>>>
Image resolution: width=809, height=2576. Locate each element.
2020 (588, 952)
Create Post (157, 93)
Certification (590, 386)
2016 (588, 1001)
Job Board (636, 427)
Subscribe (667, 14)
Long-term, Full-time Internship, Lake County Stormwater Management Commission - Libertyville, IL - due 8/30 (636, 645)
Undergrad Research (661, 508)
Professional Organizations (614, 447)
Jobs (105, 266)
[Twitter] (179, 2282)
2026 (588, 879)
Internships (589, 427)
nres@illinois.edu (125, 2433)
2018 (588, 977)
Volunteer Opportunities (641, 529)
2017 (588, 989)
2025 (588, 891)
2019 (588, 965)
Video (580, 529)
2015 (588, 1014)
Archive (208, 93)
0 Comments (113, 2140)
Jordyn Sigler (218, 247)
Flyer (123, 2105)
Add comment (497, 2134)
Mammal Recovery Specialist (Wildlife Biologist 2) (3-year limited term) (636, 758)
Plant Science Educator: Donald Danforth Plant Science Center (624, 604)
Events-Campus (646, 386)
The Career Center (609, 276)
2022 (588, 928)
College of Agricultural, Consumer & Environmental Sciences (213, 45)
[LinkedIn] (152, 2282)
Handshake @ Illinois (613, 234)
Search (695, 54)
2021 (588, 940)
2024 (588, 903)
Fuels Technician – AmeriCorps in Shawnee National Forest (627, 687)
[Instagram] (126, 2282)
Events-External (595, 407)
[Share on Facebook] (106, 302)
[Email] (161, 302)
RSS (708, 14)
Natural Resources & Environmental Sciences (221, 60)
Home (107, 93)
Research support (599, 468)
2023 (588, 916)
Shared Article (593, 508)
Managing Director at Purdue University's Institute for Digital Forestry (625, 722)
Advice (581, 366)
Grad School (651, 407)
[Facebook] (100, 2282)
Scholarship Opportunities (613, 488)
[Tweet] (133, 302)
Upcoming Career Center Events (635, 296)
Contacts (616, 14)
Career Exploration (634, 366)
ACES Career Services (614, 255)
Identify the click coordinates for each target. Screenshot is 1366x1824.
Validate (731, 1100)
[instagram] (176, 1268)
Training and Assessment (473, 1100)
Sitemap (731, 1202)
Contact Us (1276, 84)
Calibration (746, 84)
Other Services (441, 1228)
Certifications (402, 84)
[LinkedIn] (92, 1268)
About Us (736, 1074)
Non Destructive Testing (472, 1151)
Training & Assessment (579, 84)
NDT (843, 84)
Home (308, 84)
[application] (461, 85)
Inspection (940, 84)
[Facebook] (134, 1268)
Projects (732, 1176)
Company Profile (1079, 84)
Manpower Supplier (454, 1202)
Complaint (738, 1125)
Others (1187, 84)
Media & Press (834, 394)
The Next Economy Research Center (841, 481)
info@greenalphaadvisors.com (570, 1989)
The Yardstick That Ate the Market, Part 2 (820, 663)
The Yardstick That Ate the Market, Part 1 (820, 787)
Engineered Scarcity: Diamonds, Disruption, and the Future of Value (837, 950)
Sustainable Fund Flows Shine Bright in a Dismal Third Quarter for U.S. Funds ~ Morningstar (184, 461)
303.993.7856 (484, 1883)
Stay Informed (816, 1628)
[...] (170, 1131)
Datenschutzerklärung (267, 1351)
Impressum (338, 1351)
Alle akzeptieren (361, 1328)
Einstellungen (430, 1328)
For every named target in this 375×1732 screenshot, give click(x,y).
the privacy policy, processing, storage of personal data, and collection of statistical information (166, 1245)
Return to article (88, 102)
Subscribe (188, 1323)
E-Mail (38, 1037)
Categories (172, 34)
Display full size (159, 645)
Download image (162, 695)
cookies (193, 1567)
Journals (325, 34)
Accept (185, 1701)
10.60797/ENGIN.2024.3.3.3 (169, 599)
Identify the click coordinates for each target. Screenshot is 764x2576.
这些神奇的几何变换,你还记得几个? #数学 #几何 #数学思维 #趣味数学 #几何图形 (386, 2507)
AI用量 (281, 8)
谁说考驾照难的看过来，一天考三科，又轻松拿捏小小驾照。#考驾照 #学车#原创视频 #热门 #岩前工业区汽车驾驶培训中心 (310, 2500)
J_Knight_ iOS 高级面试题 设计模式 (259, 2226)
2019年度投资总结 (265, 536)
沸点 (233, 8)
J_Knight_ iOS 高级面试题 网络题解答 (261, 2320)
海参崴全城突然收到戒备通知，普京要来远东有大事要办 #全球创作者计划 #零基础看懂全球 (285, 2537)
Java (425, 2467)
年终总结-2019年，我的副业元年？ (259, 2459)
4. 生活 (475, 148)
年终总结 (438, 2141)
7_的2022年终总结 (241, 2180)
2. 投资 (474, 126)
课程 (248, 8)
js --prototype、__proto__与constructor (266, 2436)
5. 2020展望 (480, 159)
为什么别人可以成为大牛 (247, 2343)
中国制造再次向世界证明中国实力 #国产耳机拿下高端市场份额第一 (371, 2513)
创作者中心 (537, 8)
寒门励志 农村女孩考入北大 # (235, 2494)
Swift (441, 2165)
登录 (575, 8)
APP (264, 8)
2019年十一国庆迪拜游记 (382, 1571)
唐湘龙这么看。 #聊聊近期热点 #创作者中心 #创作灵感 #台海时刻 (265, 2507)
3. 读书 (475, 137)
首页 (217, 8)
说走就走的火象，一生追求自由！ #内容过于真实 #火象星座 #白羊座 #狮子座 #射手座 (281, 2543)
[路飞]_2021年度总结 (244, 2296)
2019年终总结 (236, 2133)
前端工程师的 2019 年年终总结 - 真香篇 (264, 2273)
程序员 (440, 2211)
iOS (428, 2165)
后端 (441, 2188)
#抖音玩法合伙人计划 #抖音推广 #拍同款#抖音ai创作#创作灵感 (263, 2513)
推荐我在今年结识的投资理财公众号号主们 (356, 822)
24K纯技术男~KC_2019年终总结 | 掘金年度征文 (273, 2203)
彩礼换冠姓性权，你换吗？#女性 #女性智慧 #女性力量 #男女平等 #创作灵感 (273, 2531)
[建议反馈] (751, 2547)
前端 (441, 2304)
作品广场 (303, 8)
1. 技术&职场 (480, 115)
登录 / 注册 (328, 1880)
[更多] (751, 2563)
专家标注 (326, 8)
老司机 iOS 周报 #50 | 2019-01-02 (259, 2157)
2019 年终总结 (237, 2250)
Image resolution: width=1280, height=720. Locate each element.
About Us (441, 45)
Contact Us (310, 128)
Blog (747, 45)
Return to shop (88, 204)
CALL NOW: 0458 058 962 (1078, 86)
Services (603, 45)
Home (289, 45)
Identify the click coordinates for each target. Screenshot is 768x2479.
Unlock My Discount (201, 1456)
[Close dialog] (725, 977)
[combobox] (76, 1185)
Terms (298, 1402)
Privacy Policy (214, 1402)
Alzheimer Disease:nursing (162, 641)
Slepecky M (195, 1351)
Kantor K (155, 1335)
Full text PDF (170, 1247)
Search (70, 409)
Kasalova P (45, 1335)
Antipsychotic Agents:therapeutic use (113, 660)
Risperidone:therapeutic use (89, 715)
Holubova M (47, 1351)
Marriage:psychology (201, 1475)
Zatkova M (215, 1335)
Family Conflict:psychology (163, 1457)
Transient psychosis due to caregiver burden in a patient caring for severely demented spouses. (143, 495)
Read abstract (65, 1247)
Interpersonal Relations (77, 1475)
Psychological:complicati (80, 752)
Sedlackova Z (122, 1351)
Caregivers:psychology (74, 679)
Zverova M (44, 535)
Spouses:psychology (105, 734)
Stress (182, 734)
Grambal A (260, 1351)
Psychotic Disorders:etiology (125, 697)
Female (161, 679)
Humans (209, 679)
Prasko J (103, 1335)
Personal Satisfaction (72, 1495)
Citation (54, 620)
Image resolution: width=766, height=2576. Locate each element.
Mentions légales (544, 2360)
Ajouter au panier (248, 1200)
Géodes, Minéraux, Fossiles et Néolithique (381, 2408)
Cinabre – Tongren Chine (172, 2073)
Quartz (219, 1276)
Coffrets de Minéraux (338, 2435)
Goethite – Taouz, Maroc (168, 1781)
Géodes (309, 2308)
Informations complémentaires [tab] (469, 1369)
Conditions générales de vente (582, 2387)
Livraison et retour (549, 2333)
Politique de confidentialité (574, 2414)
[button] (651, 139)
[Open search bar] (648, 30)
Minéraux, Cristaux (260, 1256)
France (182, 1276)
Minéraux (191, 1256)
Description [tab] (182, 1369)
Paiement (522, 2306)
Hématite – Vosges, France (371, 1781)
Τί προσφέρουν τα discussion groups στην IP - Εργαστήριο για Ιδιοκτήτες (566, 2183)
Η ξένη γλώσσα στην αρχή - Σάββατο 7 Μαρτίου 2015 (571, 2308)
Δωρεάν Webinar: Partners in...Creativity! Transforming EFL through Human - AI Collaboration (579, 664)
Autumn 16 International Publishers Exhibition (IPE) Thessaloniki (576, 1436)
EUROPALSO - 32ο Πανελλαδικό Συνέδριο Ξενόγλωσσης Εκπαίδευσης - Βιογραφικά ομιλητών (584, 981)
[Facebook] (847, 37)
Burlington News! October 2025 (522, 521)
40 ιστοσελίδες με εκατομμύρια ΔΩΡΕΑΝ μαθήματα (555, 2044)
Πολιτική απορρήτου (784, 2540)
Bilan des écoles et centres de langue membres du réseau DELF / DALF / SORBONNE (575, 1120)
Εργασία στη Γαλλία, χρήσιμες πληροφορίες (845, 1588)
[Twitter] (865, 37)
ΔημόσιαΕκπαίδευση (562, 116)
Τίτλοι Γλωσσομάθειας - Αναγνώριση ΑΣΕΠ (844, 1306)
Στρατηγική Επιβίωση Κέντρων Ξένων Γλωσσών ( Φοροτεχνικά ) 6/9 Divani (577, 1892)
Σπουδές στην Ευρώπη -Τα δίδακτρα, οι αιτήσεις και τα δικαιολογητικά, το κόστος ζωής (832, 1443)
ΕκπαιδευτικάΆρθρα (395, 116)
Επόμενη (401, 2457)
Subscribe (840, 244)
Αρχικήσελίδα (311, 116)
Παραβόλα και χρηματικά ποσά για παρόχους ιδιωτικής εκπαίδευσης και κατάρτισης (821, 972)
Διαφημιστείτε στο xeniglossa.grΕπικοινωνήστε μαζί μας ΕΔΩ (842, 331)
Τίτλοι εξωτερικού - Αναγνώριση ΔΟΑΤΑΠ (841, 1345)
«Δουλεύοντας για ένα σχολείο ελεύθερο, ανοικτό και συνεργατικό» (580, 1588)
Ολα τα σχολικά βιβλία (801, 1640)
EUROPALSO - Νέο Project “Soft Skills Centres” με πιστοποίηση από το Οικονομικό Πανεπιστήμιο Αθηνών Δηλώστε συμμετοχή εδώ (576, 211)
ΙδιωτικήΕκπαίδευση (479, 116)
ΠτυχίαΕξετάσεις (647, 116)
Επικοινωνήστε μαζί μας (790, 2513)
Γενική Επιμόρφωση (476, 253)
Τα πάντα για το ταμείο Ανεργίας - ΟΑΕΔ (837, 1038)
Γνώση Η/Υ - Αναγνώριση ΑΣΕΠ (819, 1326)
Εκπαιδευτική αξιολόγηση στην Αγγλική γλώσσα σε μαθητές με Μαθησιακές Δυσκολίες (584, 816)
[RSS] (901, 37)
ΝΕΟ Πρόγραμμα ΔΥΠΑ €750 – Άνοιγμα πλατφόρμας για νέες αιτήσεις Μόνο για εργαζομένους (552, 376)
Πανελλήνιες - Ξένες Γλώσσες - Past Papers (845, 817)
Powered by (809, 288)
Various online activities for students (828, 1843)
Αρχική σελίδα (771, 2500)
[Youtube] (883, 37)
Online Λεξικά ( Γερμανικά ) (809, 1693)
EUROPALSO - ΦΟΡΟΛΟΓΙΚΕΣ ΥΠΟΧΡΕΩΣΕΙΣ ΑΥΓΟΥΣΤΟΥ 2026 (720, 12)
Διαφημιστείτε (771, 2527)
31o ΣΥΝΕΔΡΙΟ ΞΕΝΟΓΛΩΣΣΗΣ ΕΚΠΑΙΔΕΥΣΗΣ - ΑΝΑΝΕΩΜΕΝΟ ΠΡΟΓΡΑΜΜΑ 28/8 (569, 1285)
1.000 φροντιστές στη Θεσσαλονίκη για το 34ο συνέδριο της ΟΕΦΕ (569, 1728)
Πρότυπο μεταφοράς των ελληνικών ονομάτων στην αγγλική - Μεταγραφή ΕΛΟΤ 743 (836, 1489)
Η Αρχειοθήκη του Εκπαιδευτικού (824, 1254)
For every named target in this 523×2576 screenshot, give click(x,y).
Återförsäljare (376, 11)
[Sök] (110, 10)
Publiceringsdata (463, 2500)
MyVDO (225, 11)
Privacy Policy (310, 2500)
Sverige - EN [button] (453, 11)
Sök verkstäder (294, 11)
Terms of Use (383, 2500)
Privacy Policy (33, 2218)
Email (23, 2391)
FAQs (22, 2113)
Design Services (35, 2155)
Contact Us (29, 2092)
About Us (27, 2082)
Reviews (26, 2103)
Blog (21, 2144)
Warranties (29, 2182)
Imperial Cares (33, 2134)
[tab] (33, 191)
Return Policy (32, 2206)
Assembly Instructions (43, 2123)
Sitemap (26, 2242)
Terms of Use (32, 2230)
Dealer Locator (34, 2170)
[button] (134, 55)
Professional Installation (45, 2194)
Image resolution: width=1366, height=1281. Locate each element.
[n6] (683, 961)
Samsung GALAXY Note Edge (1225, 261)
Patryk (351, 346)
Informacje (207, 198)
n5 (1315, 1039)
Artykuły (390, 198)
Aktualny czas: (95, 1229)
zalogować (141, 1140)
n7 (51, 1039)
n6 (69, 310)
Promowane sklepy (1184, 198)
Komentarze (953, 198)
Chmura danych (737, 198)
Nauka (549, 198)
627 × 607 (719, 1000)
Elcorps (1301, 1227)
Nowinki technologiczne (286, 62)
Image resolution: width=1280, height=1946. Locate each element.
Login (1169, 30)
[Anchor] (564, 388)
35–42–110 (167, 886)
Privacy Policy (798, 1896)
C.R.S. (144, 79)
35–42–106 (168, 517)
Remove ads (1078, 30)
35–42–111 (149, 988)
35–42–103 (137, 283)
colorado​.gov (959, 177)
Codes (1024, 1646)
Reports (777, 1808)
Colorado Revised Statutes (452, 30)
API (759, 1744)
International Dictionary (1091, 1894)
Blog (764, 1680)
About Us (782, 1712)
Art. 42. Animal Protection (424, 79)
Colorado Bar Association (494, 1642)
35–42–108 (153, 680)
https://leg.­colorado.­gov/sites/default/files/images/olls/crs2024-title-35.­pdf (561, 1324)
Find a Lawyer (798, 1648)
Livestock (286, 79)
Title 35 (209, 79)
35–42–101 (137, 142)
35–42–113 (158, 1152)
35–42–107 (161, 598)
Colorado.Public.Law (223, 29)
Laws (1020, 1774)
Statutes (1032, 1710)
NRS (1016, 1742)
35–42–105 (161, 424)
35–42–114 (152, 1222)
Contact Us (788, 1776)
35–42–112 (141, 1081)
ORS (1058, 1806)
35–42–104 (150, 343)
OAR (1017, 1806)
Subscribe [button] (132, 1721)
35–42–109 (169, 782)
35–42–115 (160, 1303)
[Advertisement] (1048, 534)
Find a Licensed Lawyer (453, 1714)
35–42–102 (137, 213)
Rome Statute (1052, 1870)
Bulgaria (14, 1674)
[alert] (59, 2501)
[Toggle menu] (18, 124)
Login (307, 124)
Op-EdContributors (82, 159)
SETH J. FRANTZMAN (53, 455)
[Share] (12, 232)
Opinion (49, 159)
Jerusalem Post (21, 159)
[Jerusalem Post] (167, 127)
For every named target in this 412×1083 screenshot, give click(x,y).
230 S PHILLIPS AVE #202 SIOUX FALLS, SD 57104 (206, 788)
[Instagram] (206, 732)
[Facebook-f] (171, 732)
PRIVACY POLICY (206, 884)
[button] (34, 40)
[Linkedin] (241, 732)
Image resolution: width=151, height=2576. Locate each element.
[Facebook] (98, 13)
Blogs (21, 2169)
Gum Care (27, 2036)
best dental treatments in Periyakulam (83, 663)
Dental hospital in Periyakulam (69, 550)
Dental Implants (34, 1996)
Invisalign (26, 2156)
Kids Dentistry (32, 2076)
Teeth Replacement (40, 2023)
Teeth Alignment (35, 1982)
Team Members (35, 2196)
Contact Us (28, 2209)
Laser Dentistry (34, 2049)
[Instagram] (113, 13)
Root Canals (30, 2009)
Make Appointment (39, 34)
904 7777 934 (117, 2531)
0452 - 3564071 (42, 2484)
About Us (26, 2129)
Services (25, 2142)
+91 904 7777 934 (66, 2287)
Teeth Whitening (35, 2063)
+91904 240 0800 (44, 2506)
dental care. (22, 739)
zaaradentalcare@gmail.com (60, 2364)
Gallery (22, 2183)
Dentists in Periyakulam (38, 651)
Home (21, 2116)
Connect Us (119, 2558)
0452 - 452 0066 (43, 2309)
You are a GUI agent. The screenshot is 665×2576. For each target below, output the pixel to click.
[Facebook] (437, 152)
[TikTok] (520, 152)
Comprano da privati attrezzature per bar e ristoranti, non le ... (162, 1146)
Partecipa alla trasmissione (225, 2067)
<<<
### Problem
Copy only the stretch running from the line containing "Gallery (22, 2183)" to the final line of the entries, both ends included, exactly as it stands.

### Final answer
Gallery (22, 2183)
Dentists in Periyakulam (38, 651)
Home (21, 2116)
Connect Us (119, 2558)
0452 - 452 0066 (43, 2309)
You are a GUI agent. The screenshot is 665×2576. For each target below, output the pixel to click.
[Facebook] (437, 152)
[TikTok] (520, 152)
Comprano da privati attrezzature per bar e ristoranti, non le ... (162, 1146)
Partecipa alla trasmissione (225, 2067)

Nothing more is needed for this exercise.